Ich wollte einfach herausfinden, ob es wirklich klappen
könnte. Schon seit Jahren wurde ich immer wieder von den "Consultern"
angesprochen. Sie waren auf allen Veranstaltungen der Stiftung, von der ich
gefördert wurde, vertreten. Mc Kinsey war natürlich auch dabei, aber mir gefiel
ein kleines Unternehmen mit 50 Angestellten. Der eine Typ am Stand war mir zwar
nicht sympathisch, aber als ich wieder zu Hause war, bewarb ich mich. Kurze
Zeit später wurde ich zum Vorstellungsgespräch nach Berlin eingeladen.
Allein die Reise war schon aufregend. Die einzige wirkliche
Großstadt Deutschlands. Hinzu kam, dass ich trotz meines Geschichts-und
Sprachstudiums einen Multimediavortrag über Bayer Leverkusen vorbereitet hatte.
Meine Magisterarbeit sollte ich am Clip-Chart präsentieren. Beides auf
Englisch. Bis zur letzten Minute habe ich Vokabeln gebüffelt.
Die Begrüßung war wie erwartet sehr gestelzt. Den Anzug
hatte ich mir nur geliehen. Meine Gesprächspartner waren höflich aber
bestimmend. Die Vortäge liefen überraschend gut. Wobei an meinem Vortrag über
Bayer Leverkusen kritisiert wurde, dass ich den Stellenwert der
Unternehmenszusammenführung nicht genügend betont hätte. Damit würden sie sich
bei ihrer Arbeit vorrangig beschäftigen. Den Vortrag über die Magisterarbeit fand
der ältere der beiden Consulter, die mir an einem Tisch gegenübersaßen,
"sehr interessant". Den jüngeren Kollegen erkannte ich sofort als den
unsympathischen Typ vom Stiftungsstand wieder.

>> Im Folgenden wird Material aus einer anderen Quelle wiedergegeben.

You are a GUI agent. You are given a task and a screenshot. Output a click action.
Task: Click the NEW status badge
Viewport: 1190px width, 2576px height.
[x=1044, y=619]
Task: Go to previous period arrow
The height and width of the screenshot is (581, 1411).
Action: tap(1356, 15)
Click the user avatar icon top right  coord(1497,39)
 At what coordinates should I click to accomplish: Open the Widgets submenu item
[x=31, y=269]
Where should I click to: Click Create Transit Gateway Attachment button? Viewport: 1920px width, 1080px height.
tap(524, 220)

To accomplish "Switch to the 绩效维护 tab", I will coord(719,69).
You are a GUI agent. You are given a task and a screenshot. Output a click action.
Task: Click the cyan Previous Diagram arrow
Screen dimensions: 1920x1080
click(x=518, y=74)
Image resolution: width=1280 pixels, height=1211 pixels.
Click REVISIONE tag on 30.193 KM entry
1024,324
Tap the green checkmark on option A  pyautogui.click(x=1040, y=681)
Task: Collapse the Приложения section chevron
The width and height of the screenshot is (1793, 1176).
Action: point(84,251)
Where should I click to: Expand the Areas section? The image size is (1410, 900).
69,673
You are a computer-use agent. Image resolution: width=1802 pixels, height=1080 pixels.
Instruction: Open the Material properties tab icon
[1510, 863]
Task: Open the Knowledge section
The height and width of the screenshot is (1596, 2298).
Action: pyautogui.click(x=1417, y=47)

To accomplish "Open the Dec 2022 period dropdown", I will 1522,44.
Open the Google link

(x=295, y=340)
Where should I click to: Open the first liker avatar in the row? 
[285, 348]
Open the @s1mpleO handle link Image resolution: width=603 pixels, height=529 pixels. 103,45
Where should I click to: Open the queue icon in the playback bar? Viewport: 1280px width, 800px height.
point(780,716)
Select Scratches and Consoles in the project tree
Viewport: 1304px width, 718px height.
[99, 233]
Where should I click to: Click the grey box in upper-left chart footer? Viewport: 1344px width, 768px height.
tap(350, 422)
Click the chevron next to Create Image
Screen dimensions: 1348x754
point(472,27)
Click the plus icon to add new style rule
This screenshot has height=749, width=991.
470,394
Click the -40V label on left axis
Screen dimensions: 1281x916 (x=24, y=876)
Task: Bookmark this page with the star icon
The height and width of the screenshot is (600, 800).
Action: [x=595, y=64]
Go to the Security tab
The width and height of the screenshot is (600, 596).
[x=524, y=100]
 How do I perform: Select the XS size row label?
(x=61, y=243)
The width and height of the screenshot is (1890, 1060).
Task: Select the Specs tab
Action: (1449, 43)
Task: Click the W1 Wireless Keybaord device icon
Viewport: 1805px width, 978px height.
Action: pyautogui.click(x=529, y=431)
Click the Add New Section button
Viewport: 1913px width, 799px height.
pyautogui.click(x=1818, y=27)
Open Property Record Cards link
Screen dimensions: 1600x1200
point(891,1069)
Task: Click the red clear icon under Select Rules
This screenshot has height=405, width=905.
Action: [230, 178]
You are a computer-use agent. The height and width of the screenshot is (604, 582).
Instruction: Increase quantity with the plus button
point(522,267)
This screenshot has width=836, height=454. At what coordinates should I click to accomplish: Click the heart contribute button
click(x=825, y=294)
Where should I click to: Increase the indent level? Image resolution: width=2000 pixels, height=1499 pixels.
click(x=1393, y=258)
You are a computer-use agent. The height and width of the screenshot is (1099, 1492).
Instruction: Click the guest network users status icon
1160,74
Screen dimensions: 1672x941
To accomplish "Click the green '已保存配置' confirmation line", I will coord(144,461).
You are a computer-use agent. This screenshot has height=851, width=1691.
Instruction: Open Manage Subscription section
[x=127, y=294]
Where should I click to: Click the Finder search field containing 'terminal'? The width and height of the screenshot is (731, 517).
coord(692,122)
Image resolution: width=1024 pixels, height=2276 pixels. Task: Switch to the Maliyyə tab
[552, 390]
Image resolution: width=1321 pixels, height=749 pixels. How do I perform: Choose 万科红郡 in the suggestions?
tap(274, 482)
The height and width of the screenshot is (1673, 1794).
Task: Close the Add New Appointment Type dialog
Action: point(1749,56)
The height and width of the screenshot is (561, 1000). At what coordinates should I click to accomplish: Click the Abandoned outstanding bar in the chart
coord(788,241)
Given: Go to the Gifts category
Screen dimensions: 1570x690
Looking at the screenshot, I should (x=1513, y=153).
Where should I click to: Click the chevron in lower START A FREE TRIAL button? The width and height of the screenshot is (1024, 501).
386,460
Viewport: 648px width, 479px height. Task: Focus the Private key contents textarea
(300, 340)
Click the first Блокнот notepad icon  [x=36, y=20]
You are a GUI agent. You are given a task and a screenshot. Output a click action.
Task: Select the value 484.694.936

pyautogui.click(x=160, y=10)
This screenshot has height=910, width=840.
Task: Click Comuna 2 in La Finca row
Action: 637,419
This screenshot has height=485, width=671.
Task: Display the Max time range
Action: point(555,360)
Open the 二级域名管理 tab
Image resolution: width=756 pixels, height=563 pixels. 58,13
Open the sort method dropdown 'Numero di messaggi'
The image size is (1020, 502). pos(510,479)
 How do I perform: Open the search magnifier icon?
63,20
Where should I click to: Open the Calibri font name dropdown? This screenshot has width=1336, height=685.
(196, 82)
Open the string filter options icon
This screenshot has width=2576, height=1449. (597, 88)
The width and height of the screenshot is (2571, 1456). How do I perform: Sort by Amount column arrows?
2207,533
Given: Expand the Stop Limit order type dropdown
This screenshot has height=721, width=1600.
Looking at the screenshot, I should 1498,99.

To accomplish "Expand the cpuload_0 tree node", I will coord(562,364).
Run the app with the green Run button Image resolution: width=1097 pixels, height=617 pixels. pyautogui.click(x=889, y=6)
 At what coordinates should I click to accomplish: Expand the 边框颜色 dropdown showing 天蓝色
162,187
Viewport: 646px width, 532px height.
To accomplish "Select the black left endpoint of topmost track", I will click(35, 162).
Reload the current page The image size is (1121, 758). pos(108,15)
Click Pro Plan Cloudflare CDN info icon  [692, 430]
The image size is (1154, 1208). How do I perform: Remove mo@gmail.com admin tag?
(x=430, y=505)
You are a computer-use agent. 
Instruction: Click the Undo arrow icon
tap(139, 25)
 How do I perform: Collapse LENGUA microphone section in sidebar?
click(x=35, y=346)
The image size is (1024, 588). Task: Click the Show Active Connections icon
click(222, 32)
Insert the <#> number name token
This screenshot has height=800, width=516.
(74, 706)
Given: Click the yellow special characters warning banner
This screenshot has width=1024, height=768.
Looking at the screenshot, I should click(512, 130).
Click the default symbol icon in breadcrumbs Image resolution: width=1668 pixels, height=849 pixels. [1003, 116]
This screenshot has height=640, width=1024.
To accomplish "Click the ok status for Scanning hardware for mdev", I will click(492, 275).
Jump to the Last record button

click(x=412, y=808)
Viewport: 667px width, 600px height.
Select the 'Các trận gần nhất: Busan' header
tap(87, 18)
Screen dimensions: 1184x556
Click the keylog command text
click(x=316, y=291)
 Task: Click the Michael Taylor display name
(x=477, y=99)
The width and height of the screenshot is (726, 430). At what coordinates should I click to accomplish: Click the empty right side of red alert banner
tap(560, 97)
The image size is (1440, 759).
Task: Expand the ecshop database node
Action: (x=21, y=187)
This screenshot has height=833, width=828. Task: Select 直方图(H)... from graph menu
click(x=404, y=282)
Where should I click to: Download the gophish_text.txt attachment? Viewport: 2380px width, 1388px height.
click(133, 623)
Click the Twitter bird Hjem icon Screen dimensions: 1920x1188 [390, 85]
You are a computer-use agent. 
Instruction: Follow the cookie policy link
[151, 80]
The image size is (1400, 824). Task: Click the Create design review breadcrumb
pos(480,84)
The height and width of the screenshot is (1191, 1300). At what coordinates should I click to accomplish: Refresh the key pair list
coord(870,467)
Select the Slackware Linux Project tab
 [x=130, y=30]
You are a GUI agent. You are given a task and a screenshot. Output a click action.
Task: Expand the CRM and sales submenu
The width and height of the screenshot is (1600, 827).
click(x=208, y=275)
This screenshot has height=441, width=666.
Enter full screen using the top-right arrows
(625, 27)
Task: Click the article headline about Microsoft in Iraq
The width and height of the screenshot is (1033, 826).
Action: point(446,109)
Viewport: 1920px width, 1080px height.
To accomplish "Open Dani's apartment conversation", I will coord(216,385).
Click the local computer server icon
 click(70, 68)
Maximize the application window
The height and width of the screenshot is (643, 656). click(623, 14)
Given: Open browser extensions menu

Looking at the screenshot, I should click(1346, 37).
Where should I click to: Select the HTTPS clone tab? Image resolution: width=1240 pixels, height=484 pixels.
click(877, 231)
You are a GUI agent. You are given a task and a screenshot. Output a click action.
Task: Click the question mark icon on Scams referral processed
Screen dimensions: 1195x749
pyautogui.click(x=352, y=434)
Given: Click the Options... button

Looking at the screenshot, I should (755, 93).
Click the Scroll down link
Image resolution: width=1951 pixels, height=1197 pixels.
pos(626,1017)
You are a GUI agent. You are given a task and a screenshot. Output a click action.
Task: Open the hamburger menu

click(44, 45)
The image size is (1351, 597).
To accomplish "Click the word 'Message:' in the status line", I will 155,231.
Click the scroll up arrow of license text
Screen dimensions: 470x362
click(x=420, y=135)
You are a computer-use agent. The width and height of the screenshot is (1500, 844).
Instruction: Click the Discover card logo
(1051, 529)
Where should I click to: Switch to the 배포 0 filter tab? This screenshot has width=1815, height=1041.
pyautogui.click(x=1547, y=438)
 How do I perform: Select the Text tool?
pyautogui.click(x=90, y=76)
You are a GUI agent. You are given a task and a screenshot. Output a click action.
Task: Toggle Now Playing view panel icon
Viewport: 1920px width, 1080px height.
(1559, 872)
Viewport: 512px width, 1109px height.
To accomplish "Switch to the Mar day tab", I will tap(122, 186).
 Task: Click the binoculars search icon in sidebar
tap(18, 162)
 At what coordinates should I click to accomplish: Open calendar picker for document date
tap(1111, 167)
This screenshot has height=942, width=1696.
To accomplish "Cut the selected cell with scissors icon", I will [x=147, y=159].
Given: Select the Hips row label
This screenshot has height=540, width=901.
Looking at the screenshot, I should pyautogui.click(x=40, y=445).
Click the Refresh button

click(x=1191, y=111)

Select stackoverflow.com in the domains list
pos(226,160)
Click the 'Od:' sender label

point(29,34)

Nach den beiden fünfminütigen Vortragen wurde ich über eine
Stunde in die Mangel genommen. Erst redeten sie um den heißen Brei, dann fragte
mich der Ältere, ob ich trotz meines "sozialen Lebenslaufes" in der
Lage wäre, Unternehmen auch diahingehend zu beraten, dass sie ihre Leute
entlassen würden.
Man könnte diesen Artikel auch als meine späte Rache an der
Consultingfirma interpretieren. Das ist sie bestimmt auch. Ich würde lügen,
würde ich das Gegenteil behaupten. Es schmerzt schon, wenn man nach einem
Vorstellungsgespräch abgelehnt wird.
An diesem Tag hätte ich bestimmt das unverschähmt hohe
Einstiegsgehalt, die Dienstreisen und die Unternehmenszusammenführung
akzeptiert. Dann würde ich jetzt aber nicht hier sitzen und diesen Artikel
schreiben. Ich hätte auch nicht gerade eine Stadtführung zum Thema Muslime
gemacht und einen Vortrag über Evo Morales vorbereitet.
Auf die Fragen bezüglich der Bereitschaft, Angestellte zu
entlassen, habe ich geantwortet, dass ich Kündigungen "als einen ganz
normalen Bestandteil der Mitarbeiterführung" betrachte. Ich hätte an
diesem Tag alle gekündigt, um den Job zu bekommen.